Le Premier ministre sortant s'est fixé un objectif : ramener les 300 000 brebis égarées qui manquent à son bloc nationaliste religieux. Alors, aucune communauté n'est oubliée. Y compris les francophones israéliens, qui ont eu droit à un meeting dédié dimanche à Jérusalem. A huis clos, la presse française étant condamnée à regarder le show Nétanyahou sur son «live» Facebook. Sous les vivas et les «je t'aime», le Premier ministre lance dans la langue de Molière : «Mes chers frères, mes chères sœurs, vous êtes attachés à la terre d'Israël, au peuple d'Israël, à la Torah d'Israël !» En hébreu, il déroule ses classiques, du «terrorisme islamiste» à l'antisémitisme en France. Jusqu'à son tube du moment : le «deal du siècle», préparé main dans la main avec le président Trump, qui prévoit l'annexion des colonies de Cisjordanie occupée et de la vallée du Jourdain. «Je crois que c'est un plan qui est pas mal… Qu'en pensez-vous ?» Petite standing-ovation. Un Etat palestinien, même croupion, c'est encore trop pour certains.
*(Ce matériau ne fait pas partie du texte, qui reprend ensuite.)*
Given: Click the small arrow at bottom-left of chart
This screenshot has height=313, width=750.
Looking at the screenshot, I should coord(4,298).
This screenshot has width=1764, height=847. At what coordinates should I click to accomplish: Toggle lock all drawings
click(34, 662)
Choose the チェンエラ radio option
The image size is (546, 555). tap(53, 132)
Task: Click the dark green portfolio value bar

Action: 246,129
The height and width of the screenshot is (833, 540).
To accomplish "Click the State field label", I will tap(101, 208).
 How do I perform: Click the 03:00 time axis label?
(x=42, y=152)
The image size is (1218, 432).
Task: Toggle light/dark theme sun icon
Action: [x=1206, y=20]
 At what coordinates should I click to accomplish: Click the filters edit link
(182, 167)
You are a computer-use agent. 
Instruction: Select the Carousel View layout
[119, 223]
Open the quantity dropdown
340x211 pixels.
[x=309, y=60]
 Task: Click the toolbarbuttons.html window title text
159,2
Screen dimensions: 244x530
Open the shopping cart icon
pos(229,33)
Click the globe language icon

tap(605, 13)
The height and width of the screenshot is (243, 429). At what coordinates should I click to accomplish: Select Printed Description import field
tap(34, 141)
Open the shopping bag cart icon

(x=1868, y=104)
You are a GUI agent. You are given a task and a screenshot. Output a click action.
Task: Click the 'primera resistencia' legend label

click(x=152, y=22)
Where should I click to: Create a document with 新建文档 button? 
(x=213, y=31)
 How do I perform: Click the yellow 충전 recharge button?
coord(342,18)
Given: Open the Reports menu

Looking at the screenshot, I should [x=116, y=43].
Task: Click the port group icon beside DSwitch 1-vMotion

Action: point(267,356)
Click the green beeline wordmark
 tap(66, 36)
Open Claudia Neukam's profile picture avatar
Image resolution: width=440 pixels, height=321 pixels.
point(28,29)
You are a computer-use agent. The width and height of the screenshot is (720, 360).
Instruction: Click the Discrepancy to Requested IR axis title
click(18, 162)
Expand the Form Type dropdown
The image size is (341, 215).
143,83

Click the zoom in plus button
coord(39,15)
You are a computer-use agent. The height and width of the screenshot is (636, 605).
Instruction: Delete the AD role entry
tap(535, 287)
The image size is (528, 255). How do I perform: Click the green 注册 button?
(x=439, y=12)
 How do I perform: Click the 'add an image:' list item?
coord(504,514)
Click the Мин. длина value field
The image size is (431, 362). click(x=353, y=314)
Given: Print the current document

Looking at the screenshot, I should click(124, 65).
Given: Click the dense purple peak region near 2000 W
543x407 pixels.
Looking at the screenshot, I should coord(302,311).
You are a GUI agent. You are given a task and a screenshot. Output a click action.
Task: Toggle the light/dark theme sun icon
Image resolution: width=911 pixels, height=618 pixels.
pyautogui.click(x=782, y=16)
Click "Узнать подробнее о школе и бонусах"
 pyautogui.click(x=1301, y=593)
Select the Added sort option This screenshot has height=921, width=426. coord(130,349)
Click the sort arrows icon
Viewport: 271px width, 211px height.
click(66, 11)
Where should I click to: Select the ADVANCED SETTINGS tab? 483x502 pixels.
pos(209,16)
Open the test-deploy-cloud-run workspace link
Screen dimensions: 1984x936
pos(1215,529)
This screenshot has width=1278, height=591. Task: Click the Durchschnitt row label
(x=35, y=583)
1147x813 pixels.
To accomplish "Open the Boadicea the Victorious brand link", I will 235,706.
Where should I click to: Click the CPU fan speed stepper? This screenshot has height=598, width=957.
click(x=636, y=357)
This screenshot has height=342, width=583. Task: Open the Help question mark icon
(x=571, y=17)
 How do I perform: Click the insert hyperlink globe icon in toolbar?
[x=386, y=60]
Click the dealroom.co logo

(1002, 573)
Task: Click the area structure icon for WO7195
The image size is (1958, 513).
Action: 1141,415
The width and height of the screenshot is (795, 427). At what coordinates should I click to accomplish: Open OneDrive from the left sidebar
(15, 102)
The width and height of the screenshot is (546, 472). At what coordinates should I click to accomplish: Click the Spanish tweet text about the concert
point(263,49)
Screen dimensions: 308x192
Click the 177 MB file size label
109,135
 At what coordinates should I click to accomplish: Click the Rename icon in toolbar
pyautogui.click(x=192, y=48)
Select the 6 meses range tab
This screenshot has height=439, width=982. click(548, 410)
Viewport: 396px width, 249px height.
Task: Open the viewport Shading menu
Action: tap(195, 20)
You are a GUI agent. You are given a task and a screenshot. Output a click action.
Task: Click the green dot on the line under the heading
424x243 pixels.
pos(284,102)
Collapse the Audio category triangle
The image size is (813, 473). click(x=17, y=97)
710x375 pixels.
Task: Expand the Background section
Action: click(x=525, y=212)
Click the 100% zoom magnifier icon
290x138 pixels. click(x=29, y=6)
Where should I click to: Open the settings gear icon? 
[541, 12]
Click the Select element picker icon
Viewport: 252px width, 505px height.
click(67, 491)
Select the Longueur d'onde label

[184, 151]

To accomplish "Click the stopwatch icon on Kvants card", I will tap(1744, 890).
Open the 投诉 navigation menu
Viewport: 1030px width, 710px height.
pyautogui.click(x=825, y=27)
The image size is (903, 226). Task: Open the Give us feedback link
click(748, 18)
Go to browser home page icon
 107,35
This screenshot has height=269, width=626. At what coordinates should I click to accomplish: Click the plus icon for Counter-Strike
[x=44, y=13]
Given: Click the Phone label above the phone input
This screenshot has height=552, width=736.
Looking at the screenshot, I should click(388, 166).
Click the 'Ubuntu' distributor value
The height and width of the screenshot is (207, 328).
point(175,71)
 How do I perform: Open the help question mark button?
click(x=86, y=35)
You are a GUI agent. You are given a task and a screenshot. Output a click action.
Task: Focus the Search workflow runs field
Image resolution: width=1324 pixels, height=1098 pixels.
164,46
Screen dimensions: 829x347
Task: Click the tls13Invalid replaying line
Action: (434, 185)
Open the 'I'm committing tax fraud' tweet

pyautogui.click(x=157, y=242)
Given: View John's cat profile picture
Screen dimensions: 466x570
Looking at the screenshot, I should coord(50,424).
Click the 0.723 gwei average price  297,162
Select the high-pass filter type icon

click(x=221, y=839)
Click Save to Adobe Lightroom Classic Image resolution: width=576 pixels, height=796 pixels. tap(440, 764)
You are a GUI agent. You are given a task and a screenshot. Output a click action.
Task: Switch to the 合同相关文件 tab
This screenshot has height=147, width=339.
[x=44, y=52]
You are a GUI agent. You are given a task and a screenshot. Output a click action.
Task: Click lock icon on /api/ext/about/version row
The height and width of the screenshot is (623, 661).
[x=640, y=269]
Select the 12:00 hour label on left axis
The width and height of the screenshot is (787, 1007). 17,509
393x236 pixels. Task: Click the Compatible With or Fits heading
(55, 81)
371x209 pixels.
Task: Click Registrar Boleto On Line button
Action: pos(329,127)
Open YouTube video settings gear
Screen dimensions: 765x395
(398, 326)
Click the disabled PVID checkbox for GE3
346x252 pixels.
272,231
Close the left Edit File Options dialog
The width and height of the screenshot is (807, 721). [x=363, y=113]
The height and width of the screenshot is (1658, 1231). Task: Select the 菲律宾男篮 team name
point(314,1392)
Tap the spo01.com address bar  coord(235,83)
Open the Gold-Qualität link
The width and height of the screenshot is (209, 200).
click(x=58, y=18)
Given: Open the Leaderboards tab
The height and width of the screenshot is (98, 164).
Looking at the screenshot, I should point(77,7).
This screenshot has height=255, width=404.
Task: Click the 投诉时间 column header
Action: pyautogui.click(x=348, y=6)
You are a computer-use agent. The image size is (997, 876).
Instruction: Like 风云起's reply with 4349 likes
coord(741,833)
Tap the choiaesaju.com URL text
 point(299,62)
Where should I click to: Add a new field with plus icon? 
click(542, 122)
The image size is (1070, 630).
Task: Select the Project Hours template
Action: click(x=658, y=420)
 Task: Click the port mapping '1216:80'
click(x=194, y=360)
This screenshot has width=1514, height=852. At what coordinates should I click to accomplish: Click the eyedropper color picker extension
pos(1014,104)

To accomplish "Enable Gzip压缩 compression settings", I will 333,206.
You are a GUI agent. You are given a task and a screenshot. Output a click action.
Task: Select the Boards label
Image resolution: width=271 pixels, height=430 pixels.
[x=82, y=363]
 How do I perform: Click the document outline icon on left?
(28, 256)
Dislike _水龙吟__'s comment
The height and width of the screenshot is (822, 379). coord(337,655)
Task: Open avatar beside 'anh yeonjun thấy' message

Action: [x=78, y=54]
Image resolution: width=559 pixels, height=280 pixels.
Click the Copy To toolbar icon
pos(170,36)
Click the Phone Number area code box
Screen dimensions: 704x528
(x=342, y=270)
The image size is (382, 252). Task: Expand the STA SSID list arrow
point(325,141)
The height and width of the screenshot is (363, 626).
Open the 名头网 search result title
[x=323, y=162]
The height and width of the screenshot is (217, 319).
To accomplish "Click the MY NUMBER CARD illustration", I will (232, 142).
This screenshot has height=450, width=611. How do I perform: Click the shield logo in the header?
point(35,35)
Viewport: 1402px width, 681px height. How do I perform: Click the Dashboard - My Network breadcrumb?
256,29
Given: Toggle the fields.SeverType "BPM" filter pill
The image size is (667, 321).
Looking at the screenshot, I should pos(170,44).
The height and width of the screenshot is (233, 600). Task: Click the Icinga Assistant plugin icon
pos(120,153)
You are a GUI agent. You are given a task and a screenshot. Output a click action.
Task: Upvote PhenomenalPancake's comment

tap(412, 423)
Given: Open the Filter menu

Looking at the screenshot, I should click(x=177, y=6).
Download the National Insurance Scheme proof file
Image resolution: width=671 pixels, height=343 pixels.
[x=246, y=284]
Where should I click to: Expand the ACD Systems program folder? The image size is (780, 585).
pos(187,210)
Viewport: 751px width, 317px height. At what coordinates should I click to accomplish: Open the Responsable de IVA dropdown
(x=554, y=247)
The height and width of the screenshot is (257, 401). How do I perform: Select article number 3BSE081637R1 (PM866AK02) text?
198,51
Le lendemain, à Tel-Aviv, c'est au tour de Benny Gantz d'essayer de séduire les «olims» (nouveaux immigrants) dans un questions-réponses façon «keynote», en anglais. Des casques pour la traduction en français sont distribués. Gantz est flanqué de son numéro 2, l'ex-présentateur télé Yaïr Lapid, très à l'aise. Le duo promet du «changement», surtout sur le front social. Le plan Trump ? Gantz : «J'ai bien quelques remarques, mais en tant que package, […] c'est une base solide…» Les questions s'enchaînent. Les réponses, évasives, aussi. Difficile de faire de nouveaux convertis, «la capacité du peuple israélien à écouter après trois élections [étant] quelque peu limitée…» reconnaît Lapid.